AIM OF THE TASK: Below are the records; return every line from the one that contains "The image size is (833, 525)." to the last, exactly, skipping the pictures.

AVAILABLE DATA:
——————————
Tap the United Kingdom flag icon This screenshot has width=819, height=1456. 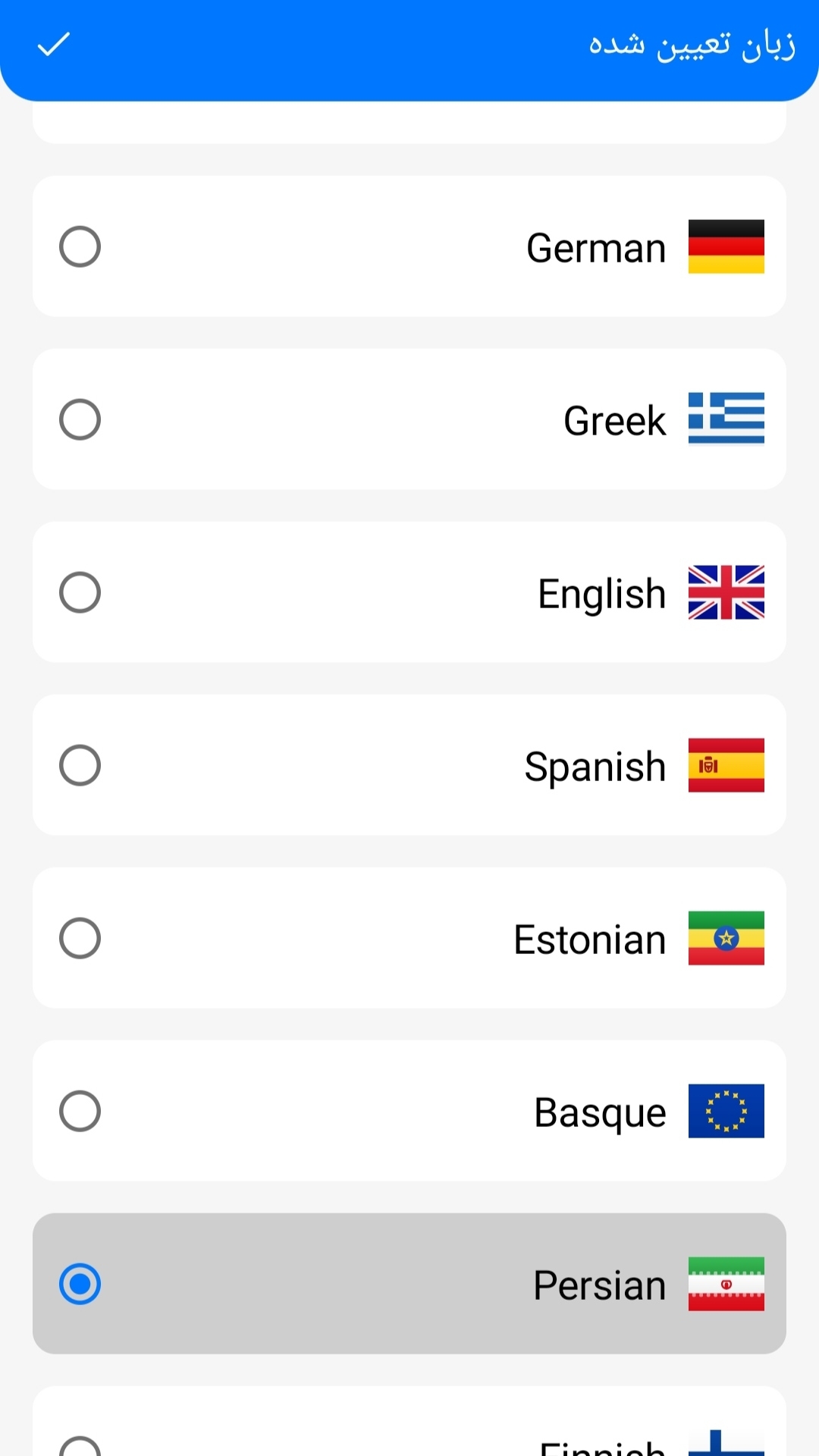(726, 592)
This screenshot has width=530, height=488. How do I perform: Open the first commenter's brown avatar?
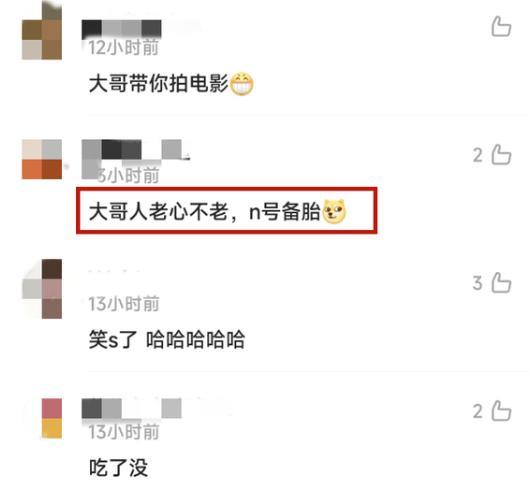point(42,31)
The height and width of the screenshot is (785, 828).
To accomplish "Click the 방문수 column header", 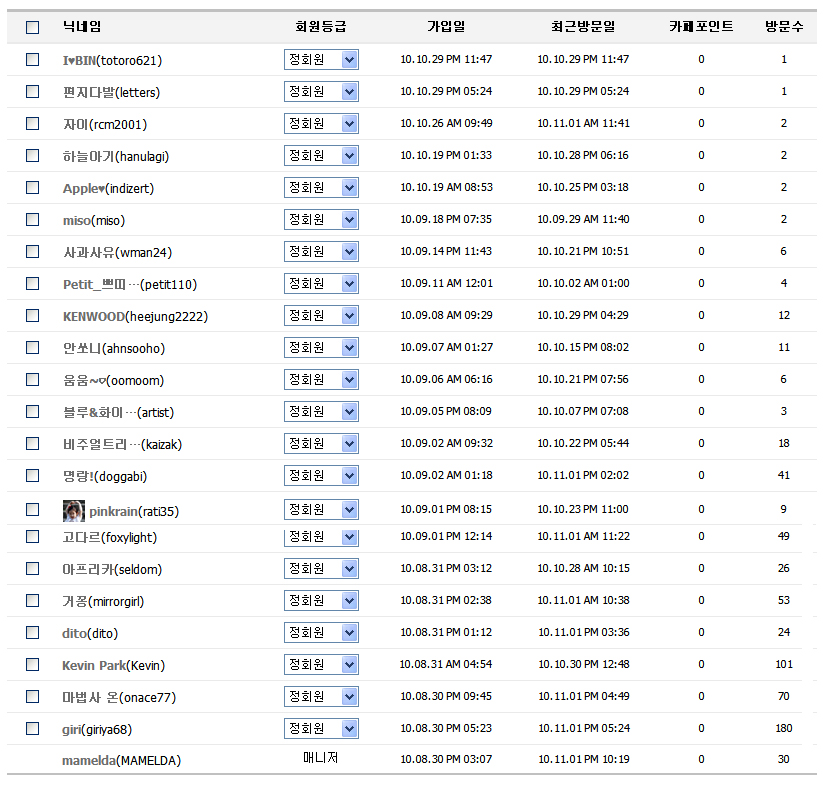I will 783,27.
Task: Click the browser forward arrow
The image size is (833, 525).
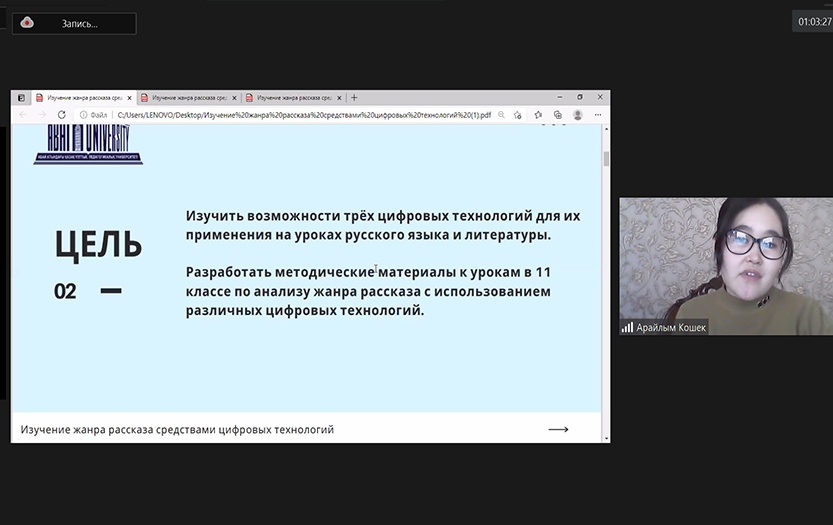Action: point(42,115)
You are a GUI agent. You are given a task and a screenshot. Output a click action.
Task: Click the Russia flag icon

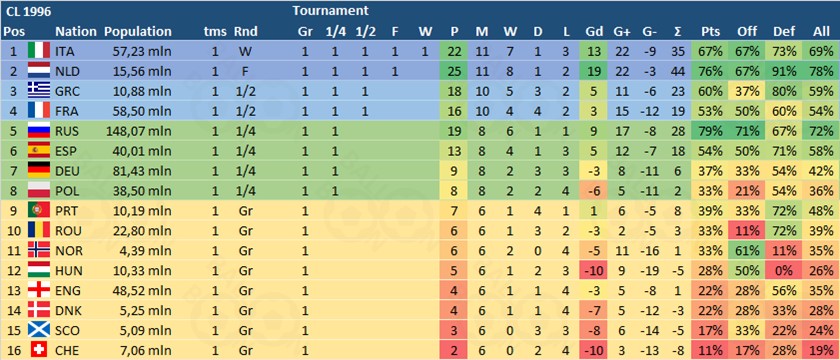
——————————
REPLY TO THE TASK:
The image size is (833, 525).
Action: point(42,115)
You are a GUI agent. You are given a task and a screenshot. Output a click action.
Task: Click the Russia flag icon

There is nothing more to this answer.